Pour lutter contre des chiffres migratoires élevés, la nouvelle cheffe des «Tories», Kemi Badenoch, veut durcir les conditions d’obtention du statut de résident permanent. Les immigrants devraient notamment être «contributeurs nets».
Par Arnaud De La Grange, Correspondant à Londres

C’est la première grande initiative politique de la nouvelle patronne des conservateurs et elle a choisi une question au cœur des préoccupations des Britanniques. Kemi Badenoch a dévoilé ce jeudi 6 février une nouvelle «politique d’immigration», visant à réduire fortement des chiffres toujours très élevés. Pour cela, les conditions d’obtention du statut de résident permanent seraient sérieusement durcies.
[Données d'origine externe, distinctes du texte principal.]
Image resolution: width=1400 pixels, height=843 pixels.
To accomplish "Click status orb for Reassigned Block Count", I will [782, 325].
Kemi Badenoch n’a pas mâché ses mots. «Le droit de rester au Royaume-Uni est souvent considéré comme automatique. Il est devenu un moyen d’accéder à la citoyenneté alors qu’il devrait s’agir d’un privilège qui s’acquiert par l’engagement et la contribution à notre pays, a-t-elle dit. J’ai toujours dit que notre pays n’est pas un dortoir ou un hôtel, c’est notre maison». En novembre, celle qui est née au Royaume-Uni de parents d’origine nigériane avait déjà promis un chiffre plafond pour le nombre de personnes autorisées à entrer dans le pays, lorsque les conservateurs reviendront au gouvernement.
«Contributeurs nets»
Selon ce nouveau plan, les migrants sans emploi ou peu qualifiés et à bas salaires ne seront pas autorisés à s’installer indéfiniment au Royaume-Uni. Ceux qui sont entrés légalement dans le pays ne seront autorisés à demander un permis de séjour indéfini (ILR) qu’après y avoir séjourné au moins dix ans, soit le double du seuil actuel de cinq ans. Et pour être éligible, l’immigrant devra avoir travaillé et ne pas avoir demandé d’allocations ou utilisé de logement social pendant ces dix années passées au Royaume-Uni.
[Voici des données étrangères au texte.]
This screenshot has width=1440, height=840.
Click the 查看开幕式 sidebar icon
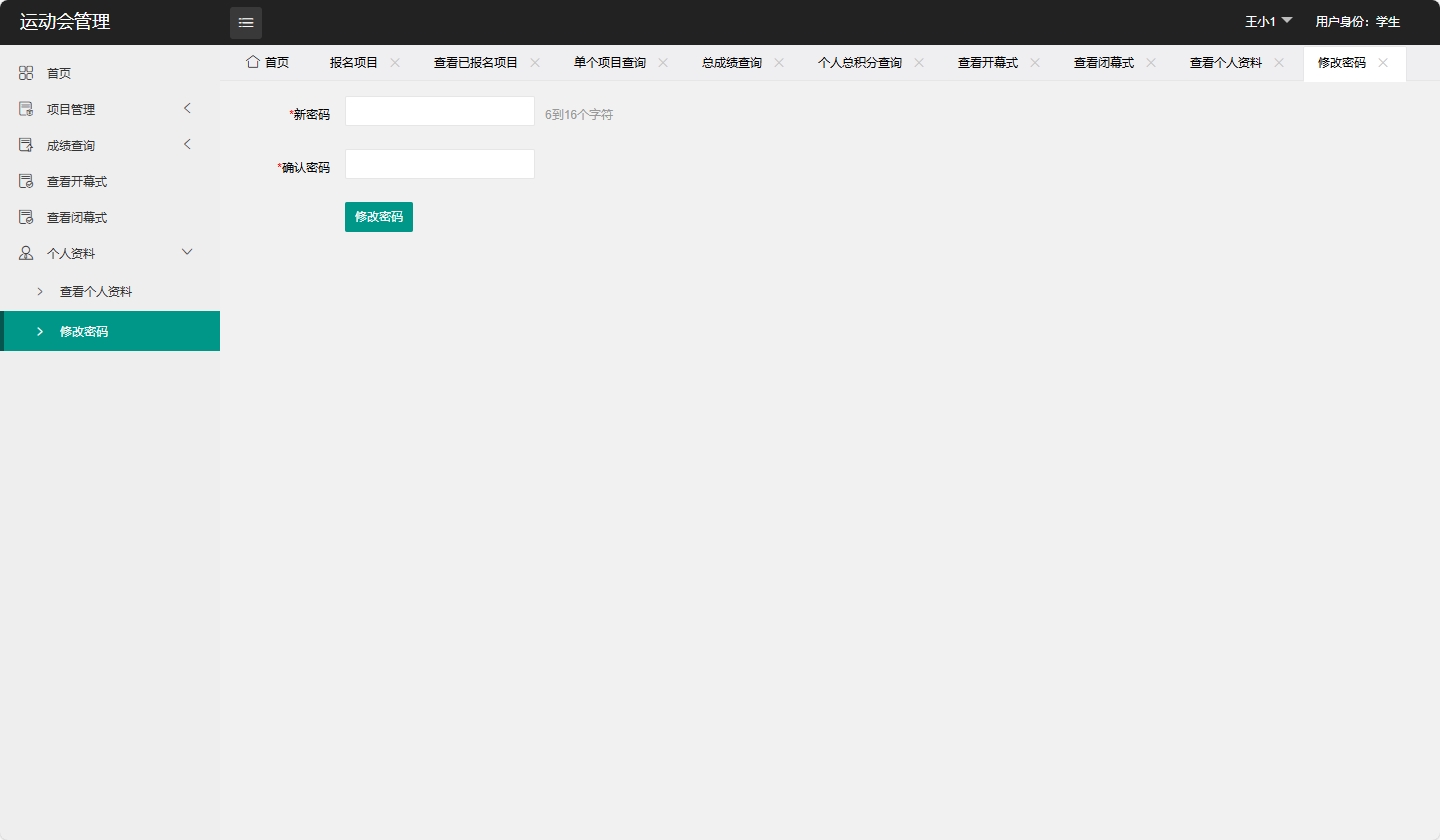(x=25, y=180)
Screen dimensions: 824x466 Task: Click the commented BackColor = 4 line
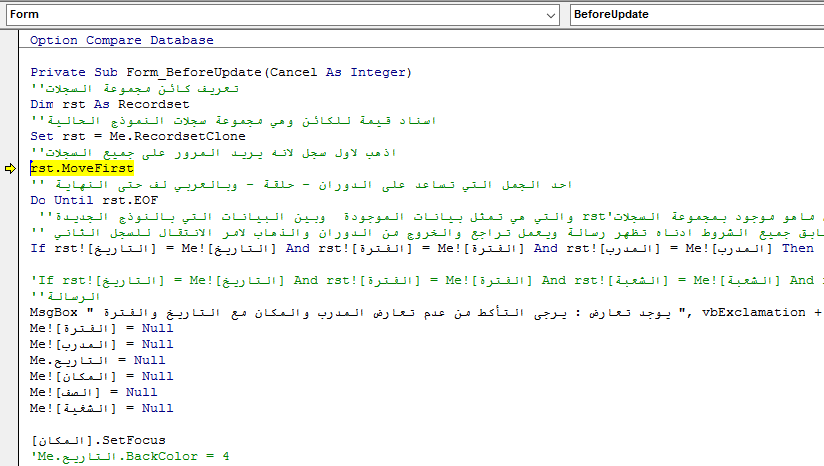[x=130, y=456]
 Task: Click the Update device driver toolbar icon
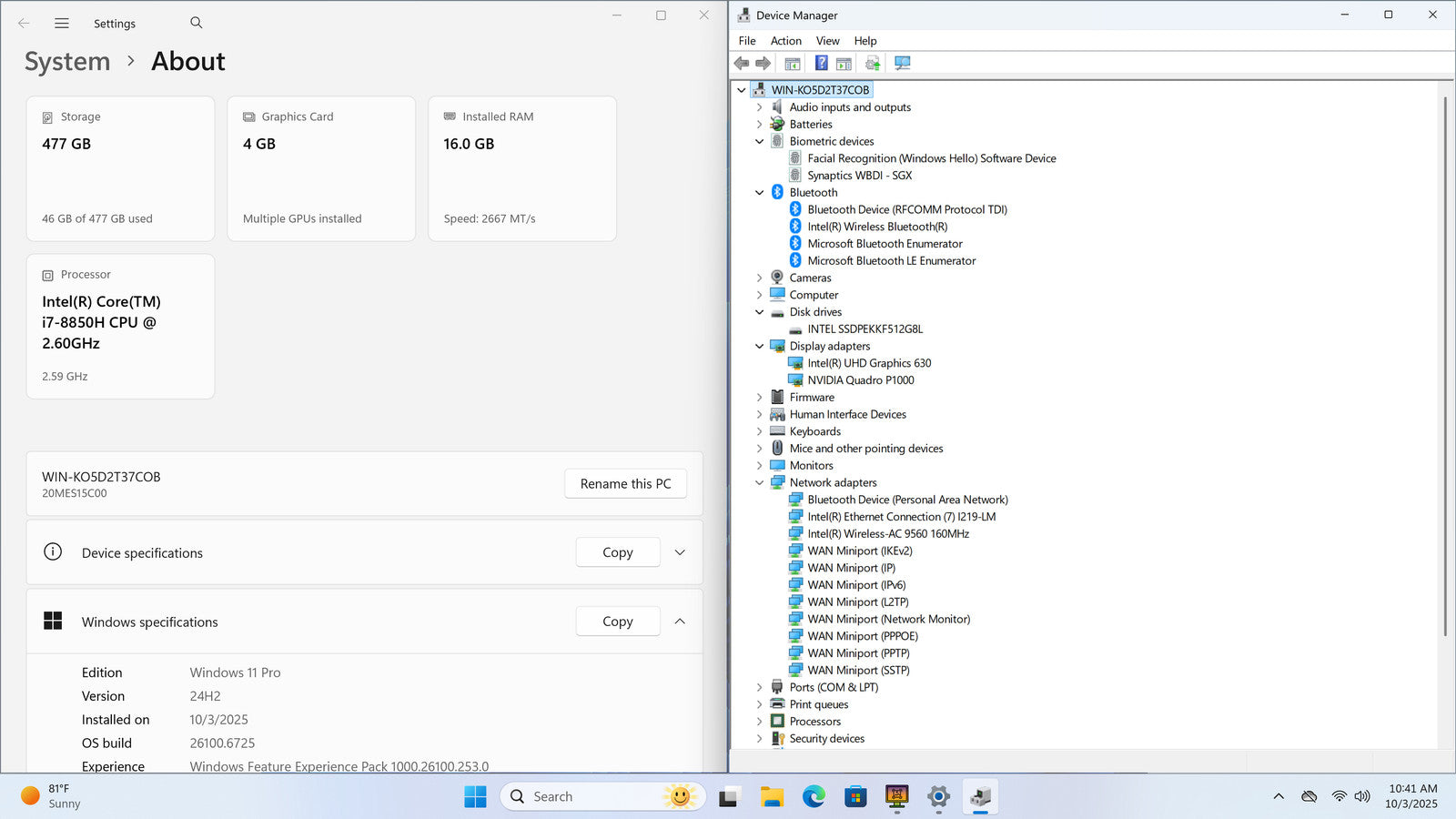[x=873, y=63]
Les postulants au statut de résident permanent devront aussi démontrer qu’ils sont «contributeurs nets», à l’économie britannique, ce qui signifie que leur salaire et leurs impôts doivent être suffisamment élevés pour compenser les coûts pour l’État. Y compris les coûts induits par leurs enfants et des prestations auxquelles ils auraient pu prétendre. Toute personne ayant un casier judiciaire ne pourra pas faire de demande. Enfin, tout migrant arrivé illégalement se verra automatiquement interdire de demander l’ILR.
«Désastre migratoire»
Dans un précédent discours, Kemi Badenoch avait reconnu les «erreurs» et la «responsabilité» des conservateurs, après avoir laissé l’immigration atteindre des niveaux records lorsqu’ils étaient au pouvoir. La migration nette a ainsi atteint un niveau record de 906.000 en 2023. Elle était encore 728.000 en 2024, soit plus du double qu’avant le Brexit. Les récents chiffres de l’ONS (Office des statistiques nationales) ont créé un effet de choc. L’organisme officiel estime que la population britannique devrait augmenter de près de cinq millions dans les dix ans qui viennent. Et que cette augmentation reposera presque entièrement sur le solde migratoire - la différence entre les personnes qui entrent dans le pays et celles qui le quittent - estimé à 4,9 millions de personnes sur la période puisque dix millions d’immigrants devraient arriver.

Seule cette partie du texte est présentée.